Find the line in the entries below that contains "Task: Click the pink". Repeat it exactly, and every line after it through the line that contains "Given: Open the 管理员 user dropdown".

Stored records
-- Opening Marker --

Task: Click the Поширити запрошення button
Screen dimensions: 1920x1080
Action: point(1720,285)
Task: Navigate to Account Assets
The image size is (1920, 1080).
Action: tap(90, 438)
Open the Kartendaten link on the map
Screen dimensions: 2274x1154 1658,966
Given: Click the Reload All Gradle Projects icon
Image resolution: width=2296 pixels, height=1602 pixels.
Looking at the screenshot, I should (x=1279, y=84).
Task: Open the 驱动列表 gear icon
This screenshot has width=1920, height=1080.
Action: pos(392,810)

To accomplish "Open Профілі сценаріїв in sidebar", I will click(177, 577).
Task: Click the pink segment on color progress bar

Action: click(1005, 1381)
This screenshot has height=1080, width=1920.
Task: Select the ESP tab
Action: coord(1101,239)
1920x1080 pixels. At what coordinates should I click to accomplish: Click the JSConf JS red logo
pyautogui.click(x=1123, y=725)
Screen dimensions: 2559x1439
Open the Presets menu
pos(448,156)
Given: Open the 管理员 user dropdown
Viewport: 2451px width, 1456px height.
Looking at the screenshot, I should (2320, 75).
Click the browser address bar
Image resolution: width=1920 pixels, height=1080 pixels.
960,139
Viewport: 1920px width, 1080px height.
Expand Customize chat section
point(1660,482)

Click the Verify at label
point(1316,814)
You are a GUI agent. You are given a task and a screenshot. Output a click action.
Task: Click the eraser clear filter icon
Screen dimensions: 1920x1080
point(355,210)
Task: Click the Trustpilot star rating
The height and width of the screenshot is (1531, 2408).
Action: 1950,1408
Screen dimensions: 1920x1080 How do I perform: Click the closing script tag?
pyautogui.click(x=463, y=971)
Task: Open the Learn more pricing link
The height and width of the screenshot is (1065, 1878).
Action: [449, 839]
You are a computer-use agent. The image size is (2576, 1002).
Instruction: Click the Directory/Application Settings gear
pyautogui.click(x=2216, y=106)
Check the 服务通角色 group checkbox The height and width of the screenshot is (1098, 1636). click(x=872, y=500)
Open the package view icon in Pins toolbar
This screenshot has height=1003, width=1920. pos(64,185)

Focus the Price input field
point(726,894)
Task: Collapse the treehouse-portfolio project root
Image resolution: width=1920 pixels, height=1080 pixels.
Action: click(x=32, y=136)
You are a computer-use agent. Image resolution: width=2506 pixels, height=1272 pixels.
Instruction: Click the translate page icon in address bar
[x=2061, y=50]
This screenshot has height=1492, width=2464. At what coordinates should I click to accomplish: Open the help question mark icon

-- Closing Marker --

#### Solution to this task:
Task: Click the pink segment on color progress bar

Action: click(1005, 1381)
This screenshot has height=1080, width=1920.
Task: Select the ESP tab
Action: coord(1101,239)
1920x1080 pixels. At what coordinates should I click to accomplish: Click the JSConf JS red logo
pyautogui.click(x=1123, y=725)
Screen dimensions: 2559x1439
Open the Presets menu
pos(448,156)
Given: Open the 管理员 user dropdown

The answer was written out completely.